La pretemporada arrancó el pasado 5 de agosto, una semana más tarde de lo previsto ante el retraso en el inicio de la competición. Ese pequeño margen ha servido para que el nuevo cuerpo técnico empezara a conocer a sus jugadoras y a sentar las primeras bases de lo que quiere ser el nuevo Olímpico.
La plantilla ha sufrido una renovación casi total. Solo tres jugadoras del primer equipo del año pasado han continuado. El resto del grupo lo forman futbolistas procedentes del filial y del juvenil-cadete, que llegan con energía y muchas ganas de demostrar su nivel. Algunas de las que tenían ofertas de Segunda RFEF optaron por marcharse, y Pallide lo entiende con naturalidad.
El técnico reconoce que el descenso pesa, pero destaca la rápida reacción del vestuario. Las jugadoras que han apostado por quedarse lo han hecho con compromiso claro y con la vista puesta en pelear por el ascenso al final de la campaña.

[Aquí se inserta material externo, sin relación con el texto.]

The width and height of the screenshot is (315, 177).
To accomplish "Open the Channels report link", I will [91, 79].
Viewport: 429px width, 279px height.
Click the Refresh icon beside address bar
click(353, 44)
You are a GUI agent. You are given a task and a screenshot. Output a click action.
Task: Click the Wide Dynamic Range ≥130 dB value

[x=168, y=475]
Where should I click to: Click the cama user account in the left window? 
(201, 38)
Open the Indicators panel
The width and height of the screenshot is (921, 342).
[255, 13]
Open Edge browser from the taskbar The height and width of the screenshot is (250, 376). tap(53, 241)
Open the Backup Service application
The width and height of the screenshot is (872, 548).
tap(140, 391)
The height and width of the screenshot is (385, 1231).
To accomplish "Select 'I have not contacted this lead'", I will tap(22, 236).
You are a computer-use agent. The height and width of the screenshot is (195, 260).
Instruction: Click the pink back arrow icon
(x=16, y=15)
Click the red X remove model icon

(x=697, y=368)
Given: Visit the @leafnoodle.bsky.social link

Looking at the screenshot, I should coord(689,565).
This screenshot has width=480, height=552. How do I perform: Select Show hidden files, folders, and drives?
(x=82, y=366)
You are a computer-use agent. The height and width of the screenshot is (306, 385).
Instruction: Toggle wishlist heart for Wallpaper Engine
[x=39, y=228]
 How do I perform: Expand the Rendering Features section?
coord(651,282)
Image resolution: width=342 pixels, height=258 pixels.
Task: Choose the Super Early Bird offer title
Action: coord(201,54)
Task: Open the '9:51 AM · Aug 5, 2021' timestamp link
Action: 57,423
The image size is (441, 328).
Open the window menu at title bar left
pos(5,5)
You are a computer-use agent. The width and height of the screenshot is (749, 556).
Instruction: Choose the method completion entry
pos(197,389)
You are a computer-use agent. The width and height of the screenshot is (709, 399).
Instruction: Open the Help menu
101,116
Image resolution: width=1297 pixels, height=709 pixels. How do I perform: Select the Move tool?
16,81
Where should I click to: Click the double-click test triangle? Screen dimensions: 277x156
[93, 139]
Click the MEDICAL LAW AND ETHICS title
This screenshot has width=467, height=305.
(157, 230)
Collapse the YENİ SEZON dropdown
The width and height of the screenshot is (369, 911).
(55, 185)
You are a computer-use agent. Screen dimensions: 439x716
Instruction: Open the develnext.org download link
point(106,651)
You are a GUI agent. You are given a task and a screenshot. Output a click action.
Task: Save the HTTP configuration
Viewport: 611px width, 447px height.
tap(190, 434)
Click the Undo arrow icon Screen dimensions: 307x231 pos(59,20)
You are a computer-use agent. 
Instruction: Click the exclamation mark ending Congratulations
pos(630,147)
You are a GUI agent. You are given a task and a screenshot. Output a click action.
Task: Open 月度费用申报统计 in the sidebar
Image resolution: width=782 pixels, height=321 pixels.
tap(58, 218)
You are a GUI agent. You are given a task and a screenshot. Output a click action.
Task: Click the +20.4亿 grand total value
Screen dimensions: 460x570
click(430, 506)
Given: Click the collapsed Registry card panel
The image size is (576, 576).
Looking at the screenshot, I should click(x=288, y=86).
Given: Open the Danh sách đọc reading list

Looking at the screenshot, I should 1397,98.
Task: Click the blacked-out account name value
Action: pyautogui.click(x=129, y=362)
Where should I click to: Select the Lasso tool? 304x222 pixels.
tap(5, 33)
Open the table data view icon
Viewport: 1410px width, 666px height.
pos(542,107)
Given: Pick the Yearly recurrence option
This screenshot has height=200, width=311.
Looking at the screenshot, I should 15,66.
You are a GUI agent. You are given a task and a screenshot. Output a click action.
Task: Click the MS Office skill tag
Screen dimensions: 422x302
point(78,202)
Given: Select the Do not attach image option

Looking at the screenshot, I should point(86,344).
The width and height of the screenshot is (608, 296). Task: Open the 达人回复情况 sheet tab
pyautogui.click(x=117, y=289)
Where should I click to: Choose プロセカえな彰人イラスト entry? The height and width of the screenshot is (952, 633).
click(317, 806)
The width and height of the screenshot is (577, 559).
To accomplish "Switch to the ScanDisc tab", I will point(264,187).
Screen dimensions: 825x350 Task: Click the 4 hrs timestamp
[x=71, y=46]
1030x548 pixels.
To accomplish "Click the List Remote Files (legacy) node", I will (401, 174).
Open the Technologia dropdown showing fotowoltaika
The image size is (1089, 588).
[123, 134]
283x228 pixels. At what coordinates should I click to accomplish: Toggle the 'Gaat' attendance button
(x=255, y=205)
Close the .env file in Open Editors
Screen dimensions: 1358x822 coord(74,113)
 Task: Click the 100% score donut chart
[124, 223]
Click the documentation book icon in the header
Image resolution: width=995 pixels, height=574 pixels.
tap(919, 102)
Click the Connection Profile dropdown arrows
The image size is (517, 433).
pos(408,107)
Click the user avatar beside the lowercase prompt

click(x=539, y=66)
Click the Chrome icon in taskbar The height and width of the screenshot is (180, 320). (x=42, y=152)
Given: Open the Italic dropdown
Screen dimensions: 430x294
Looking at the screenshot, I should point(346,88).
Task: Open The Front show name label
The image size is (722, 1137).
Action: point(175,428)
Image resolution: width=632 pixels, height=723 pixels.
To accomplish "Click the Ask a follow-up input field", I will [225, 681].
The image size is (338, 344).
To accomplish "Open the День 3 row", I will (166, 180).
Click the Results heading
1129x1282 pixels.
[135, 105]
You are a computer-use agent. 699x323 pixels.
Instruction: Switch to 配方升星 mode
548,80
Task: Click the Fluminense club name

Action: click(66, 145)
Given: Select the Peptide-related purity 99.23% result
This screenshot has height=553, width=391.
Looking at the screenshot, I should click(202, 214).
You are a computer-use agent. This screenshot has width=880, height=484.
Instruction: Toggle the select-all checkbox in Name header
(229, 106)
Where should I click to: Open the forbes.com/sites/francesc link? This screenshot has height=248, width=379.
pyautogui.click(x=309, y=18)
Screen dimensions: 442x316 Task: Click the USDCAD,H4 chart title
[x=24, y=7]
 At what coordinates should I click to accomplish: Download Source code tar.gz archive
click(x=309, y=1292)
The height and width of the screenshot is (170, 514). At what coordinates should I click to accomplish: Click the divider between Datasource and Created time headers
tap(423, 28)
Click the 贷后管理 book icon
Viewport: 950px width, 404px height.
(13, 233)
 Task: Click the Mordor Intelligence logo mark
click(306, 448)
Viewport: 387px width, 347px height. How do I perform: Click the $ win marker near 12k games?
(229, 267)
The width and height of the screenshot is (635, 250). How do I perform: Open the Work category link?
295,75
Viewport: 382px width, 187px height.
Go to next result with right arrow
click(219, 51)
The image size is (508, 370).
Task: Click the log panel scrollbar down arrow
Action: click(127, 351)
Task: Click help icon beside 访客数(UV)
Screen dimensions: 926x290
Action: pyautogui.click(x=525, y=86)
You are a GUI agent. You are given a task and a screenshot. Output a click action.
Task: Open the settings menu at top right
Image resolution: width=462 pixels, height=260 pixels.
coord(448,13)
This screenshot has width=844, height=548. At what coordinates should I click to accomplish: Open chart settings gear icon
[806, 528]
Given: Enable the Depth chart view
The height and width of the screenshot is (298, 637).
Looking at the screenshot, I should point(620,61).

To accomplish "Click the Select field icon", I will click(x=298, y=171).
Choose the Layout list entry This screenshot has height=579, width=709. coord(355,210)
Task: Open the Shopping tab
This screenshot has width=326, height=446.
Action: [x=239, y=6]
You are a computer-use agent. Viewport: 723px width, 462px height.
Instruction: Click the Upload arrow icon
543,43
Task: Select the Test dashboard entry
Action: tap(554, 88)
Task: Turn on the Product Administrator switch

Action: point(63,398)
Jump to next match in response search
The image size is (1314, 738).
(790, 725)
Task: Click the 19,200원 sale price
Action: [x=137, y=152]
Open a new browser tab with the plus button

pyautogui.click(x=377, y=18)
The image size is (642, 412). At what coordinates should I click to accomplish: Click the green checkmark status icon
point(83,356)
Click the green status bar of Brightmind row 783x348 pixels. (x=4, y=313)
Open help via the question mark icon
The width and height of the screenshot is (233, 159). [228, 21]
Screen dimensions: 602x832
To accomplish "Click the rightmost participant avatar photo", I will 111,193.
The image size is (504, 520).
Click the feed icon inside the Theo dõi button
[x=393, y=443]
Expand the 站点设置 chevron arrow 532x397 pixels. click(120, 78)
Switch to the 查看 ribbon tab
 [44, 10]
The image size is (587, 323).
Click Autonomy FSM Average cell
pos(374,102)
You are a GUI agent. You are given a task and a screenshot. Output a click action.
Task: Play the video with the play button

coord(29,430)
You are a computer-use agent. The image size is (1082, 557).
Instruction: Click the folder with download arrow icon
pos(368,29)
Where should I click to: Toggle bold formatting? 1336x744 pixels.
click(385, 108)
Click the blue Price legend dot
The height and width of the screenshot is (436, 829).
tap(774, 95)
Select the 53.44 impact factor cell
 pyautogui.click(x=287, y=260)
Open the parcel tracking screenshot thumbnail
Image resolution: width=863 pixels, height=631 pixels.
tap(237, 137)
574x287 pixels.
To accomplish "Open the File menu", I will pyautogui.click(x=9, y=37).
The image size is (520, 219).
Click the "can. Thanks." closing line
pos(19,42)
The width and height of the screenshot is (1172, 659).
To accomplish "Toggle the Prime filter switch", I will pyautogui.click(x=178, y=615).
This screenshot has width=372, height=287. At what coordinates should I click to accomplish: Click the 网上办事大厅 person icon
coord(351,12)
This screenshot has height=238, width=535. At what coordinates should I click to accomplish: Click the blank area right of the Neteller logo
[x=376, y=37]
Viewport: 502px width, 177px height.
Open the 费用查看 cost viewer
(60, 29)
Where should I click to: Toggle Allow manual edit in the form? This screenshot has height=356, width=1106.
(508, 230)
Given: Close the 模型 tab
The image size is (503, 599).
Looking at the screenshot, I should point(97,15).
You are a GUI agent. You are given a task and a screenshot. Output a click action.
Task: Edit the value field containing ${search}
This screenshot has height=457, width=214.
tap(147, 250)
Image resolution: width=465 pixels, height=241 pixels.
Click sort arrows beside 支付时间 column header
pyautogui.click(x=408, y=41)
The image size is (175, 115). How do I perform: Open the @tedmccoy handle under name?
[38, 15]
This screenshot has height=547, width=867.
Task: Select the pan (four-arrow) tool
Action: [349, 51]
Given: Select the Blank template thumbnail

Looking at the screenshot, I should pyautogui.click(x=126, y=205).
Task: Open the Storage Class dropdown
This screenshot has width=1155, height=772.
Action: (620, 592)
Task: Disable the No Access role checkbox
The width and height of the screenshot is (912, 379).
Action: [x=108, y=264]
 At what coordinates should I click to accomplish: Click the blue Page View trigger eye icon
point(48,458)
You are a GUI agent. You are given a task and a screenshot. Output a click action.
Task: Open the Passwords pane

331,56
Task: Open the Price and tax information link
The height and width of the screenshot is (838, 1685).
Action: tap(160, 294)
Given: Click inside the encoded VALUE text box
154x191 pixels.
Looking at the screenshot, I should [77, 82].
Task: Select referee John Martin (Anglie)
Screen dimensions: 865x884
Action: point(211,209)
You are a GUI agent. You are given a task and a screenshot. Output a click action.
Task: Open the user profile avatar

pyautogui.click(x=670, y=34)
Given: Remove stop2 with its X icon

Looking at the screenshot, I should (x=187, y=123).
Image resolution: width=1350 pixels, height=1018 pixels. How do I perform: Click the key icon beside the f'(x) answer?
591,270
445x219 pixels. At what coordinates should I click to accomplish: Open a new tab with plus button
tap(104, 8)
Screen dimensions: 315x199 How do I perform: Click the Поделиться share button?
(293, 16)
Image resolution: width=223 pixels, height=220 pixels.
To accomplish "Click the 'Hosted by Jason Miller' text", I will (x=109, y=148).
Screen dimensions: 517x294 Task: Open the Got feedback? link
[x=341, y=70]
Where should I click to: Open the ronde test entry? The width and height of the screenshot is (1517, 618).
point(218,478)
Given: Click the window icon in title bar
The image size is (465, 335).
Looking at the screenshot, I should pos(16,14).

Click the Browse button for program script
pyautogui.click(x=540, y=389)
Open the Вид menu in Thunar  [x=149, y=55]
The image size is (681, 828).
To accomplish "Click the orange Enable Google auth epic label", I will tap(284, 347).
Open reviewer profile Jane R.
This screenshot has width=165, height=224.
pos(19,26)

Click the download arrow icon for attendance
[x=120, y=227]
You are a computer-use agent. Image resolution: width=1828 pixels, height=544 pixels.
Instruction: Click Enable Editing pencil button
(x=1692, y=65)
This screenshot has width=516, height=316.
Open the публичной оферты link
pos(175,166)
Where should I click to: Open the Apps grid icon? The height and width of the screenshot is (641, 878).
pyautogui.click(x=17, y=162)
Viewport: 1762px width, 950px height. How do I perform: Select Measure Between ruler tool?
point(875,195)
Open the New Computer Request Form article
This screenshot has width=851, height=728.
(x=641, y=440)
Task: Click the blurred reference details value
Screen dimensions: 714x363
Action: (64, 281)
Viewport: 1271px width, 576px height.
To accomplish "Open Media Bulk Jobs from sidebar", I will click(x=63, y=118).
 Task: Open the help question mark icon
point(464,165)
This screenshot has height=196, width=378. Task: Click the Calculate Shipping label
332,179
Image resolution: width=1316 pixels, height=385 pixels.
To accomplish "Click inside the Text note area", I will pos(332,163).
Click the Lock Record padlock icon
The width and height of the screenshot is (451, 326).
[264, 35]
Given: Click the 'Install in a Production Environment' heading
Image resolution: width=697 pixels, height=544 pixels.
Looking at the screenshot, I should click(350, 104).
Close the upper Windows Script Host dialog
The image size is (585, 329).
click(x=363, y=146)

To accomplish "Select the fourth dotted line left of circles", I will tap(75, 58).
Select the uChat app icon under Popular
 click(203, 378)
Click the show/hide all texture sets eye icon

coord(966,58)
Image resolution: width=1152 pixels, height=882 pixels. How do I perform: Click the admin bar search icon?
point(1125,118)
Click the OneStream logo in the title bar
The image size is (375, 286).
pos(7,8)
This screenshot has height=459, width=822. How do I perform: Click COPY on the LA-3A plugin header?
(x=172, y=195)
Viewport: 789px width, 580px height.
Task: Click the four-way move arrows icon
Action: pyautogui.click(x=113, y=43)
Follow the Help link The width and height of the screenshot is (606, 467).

En lo deportivo, Pallide quiere un equipo que controle los partidos y que sea agresivo en defensa. Sin embargo, reconoce que todavía están en fase de adaptación. Él mismo admite que se está ajustando al contexto del fútbol femenino en esta categoría, y que prefiere escuchar y observar antes de imponer un modelo cerrado. Una filosofía que, en sus propias palabras, no es tanto una elección como una necesidad.
Las instalaciones, por su parte, no son un problema. El club cuenta con un campo recién renovado, gimnasio, sala de vídeo y todos los medios necesarios. La llegada de Óscar a la dirección deportiva ha completado un nuevo organigrama con el que se han trazado los cambios y también las continuidades del proyecto.
El Olímpico de León vuelve a empezar. Lo hace desde abajo, con humildad, pero sin renunciar a soñar con volver a donde estaba. La ilusión existe, y ahora toca trabajar para convertirla en realidad semana a semana.